[Collected data]

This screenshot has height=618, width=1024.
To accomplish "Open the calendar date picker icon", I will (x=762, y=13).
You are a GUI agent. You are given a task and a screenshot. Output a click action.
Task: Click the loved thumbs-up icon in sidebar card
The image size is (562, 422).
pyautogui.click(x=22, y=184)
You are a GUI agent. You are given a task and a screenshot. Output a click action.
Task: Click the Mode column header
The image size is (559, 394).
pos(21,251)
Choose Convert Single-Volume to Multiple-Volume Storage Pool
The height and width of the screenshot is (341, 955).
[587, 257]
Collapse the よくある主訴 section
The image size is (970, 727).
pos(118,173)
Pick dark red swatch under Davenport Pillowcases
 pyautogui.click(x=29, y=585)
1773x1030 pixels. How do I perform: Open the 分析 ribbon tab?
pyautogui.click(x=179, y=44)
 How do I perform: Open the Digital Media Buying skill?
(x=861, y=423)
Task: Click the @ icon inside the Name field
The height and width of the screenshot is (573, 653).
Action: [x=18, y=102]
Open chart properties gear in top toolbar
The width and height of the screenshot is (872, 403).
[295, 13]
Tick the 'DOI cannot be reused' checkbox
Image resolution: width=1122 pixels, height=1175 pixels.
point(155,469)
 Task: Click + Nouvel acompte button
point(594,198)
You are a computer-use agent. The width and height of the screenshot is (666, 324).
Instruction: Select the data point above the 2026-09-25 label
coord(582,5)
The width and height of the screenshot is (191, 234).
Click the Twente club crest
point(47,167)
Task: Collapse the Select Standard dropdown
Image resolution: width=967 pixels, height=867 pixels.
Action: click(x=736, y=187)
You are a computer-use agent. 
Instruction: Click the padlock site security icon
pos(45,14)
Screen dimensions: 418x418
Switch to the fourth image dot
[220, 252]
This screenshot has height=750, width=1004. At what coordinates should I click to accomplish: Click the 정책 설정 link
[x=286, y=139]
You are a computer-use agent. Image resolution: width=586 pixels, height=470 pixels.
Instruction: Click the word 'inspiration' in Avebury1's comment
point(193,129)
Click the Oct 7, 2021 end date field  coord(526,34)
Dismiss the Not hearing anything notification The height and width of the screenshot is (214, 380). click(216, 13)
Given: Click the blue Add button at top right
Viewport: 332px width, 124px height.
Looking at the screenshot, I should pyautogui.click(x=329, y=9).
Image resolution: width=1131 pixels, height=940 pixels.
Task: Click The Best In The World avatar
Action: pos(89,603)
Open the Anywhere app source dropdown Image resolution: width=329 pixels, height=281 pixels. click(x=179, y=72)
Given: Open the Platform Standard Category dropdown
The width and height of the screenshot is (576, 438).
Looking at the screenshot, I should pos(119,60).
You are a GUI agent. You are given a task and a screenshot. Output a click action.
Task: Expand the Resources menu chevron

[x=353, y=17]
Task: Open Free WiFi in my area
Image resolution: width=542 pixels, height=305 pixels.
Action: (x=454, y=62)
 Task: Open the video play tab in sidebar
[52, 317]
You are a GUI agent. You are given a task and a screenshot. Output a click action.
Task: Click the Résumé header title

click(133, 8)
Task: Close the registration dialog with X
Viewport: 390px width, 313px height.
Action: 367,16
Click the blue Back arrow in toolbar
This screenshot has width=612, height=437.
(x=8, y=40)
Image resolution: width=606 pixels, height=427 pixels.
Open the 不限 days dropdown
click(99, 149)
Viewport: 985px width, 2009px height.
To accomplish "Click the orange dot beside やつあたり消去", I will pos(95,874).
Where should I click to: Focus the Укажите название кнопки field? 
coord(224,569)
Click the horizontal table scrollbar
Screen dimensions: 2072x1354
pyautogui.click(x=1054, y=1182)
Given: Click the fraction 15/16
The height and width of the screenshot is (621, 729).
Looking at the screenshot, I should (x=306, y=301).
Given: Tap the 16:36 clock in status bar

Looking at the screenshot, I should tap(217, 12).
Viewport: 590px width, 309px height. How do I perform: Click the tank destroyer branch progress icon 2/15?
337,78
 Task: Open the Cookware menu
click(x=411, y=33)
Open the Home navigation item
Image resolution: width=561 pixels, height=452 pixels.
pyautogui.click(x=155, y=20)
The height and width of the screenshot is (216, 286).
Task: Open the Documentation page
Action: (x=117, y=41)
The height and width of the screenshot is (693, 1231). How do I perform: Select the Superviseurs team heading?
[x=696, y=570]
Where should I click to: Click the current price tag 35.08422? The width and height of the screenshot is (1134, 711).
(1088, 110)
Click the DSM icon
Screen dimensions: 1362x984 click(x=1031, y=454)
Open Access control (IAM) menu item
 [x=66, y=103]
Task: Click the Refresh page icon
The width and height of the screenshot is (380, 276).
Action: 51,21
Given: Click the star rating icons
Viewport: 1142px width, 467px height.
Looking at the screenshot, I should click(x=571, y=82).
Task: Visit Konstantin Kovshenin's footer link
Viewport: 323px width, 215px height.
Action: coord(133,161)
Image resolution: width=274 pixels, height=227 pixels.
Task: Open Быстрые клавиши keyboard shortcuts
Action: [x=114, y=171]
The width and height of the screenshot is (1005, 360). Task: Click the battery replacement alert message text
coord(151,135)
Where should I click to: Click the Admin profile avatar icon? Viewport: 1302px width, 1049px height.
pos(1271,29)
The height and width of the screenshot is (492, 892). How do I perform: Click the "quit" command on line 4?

■ **ASSIGNMENT**
Every line from the line containing "Given: Click the blue Add button at top right" through the line containing "Click the horizontal table scrollbar" in the records above must be retyped exactly. Leave out the rest.

■ **WRITTEN SOLUTION**
Given: Click the blue Add button at top right
Viewport: 332px width, 124px height.
Looking at the screenshot, I should pyautogui.click(x=329, y=9).
Image resolution: width=1131 pixels, height=940 pixels.
Task: Click The Best In The World avatar
Action: pos(89,603)
Open the Anywhere app source dropdown Image resolution: width=329 pixels, height=281 pixels. click(x=179, y=72)
Given: Open the Platform Standard Category dropdown
The width and height of the screenshot is (576, 438).
Looking at the screenshot, I should pos(119,60).
You are a GUI agent. You are given a task and a screenshot. Output a click action.
Task: Expand the Resources menu chevron

[x=353, y=17]
Task: Open Free WiFi in my area
Image resolution: width=542 pixels, height=305 pixels.
Action: (x=454, y=62)
 Task: Open the video play tab in sidebar
[52, 317]
You are a GUI agent. You are given a task and a screenshot. Output a click action.
Task: Click the Résumé header title

click(133, 8)
Task: Close the registration dialog with X
Viewport: 390px width, 313px height.
Action: 367,16
Click the blue Back arrow in toolbar
This screenshot has width=612, height=437.
(x=8, y=40)
Image resolution: width=606 pixels, height=427 pixels.
Open the 不限 days dropdown
click(99, 149)
Viewport: 985px width, 2009px height.
To accomplish "Click the orange dot beside やつあたり消去", I will pos(95,874).
Where should I click to: Focus the Укажите название кнопки field? 
coord(224,569)
Click the horizontal table scrollbar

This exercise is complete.